(Medical Xpress)—A common type of geographic mapping software offers a new way to study human remains.
In a recent issue of the American Journal of Physical Anthropology, researchers describe how they used commercially available mapping software to identify features inside a human foot bone – a new way to study human skeletal variation.
David Rose, a Captain in the Ohio State University Police Division and doctoral student in anthropology, began the project to determine whether the patterns of change inside the bones of human remains could reveal how the bones were used during life.
"Our bones adapt to the load that's placed on them. Patterns of tension and compression show up in our internal bone structure, and this software lets us look at those patterns in a new way," Rose said.
Julie Field, study co-author and assistant professor of anthropology at Ohio State, explained that archaeologists frequently use geographic information system (GIS) software to map the location of objects uncovered at an excavation site.
"We try to identify important clusters of objects such as household tools or agricultural tools that would indicate patterns of human activity," Field explained. "Based on certain scientific criteria that you give it, the software gives you a statistical measure of whether the objects you're looking at actually constitute a cluster."
In this case, the researchers used a program called ArcGIS. But similar types of mapping software can analyze any kind of spatial data, such as crime statistics or flood models, Rose added.

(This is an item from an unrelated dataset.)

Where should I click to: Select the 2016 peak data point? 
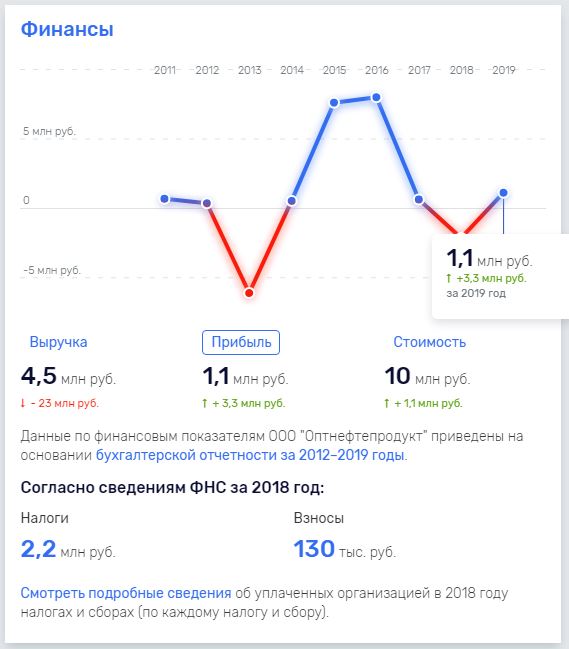376,98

He usesthe same program to map line-of-site views to develop security plans for events on campus.
This is the first time anyone has used GIS software to map bone microstructure.

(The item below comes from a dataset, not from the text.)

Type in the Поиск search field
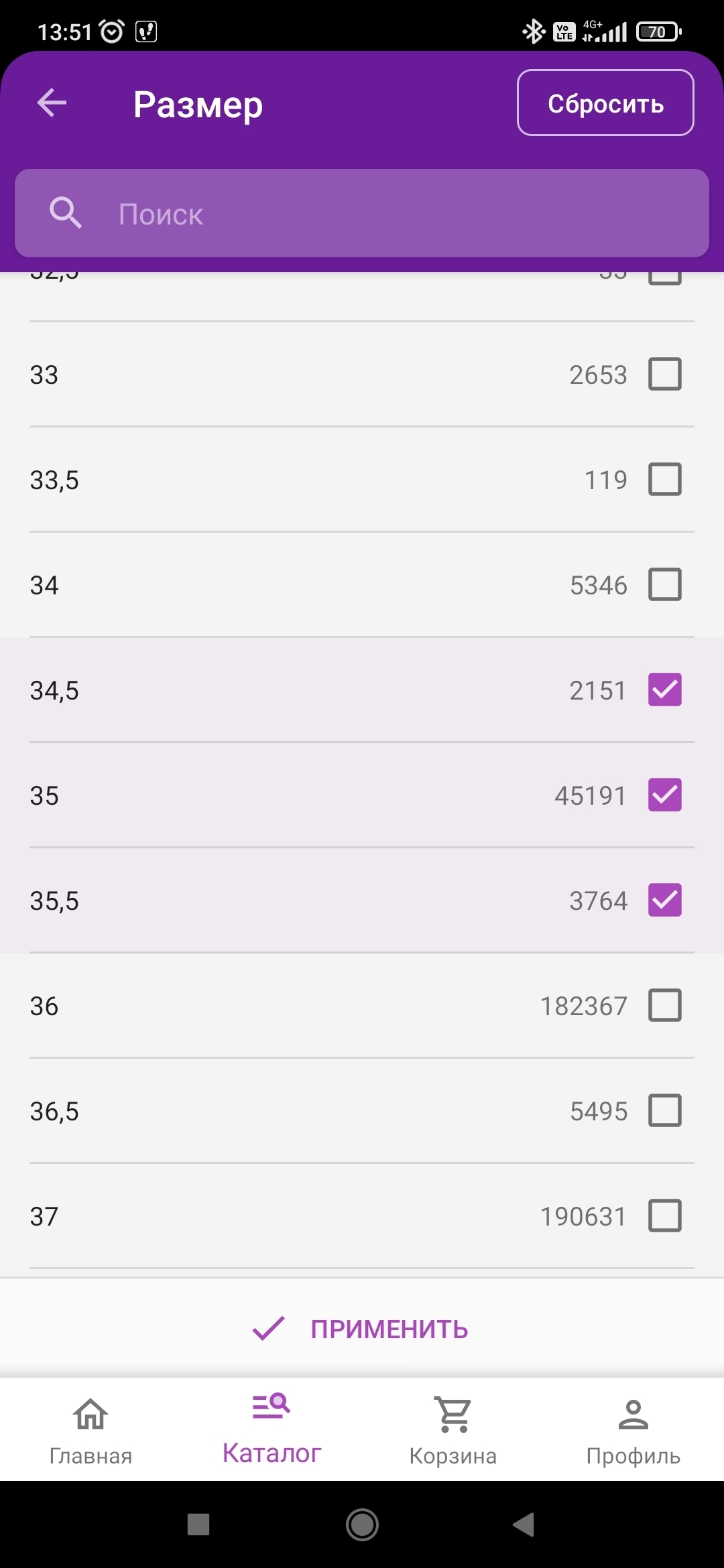This screenshot has height=1568, width=724. 402,214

Co-author Sam Stout, professor of anthropology at Ohio State and Rose's advisor, explained why the study of internal bone structure is important.
"Dave's work allows us to visualize, analyze, and compare the distribution of microscopic features that reflect the development and maintenance of bones, which we can relate to skeletal health and disease – for example, bone fragility in osteoporosis," Stout said.
Advances that relate to the study of foot bones in particular would be useful in forensics, Rose explained, because of one grisly fact: when unidentified human remains are discovered today, the foot bones are sometimes intact, having been protected by the deceased person's shoes. Any information about the person, such as age, sex, or body size could ultimately aid law enforcement in identifying a body.
For this study, the researchers studied the cross-section of a metatarsal – a long bone in the foot – from a deceased woman who generously gave her body to the Division of Anatomy's Body Donation Program. Using this bone cross-section, they demonstrated how the software could be used to show the loads experienced in the foot during gait.
Rose recorded an extremely high-resolution image of the bone cross-section under a microscope, and used the software to map the location of key structures called osteons.
Osteons are microscopic structures created throughout life to fix small cracks or to maintain mineral levels in our blood. The size and shape of osteons, along with the direction of the collagen fibers from which they are made inside bone, are influenced by the loads we place on our bones during life.
In this case, the donor's metatarsal bone showed the predicted pattern of normal bone remodeling, with concentrations of particular types of osteons along the top and bottom of the bone which could have been formed by forces experienced as she walked – just where researchers would expect to see telltale signs of foot flexure and compression.
This study provides a proof of concept, Rose cautioned, and many more bones would have to be studied before GIS software could provide meaningful insight into bone biology.
"Really, we're just combining very basic principles in GIS and skeletal biology," he said. "But I believe that there is a tremendous opportunity for advancements at the intersection of both disciplines. The real advantage to this method is that it offers a new scale for the study of human variation offering to shed light on how we adapt to our surroundings."
Co-author Amanda Agnew, assistant professor of anatomy, agreed and added that the work "combines bone biology, biomechanics, and biomedical informatics to explore new methods to evaluate old questions."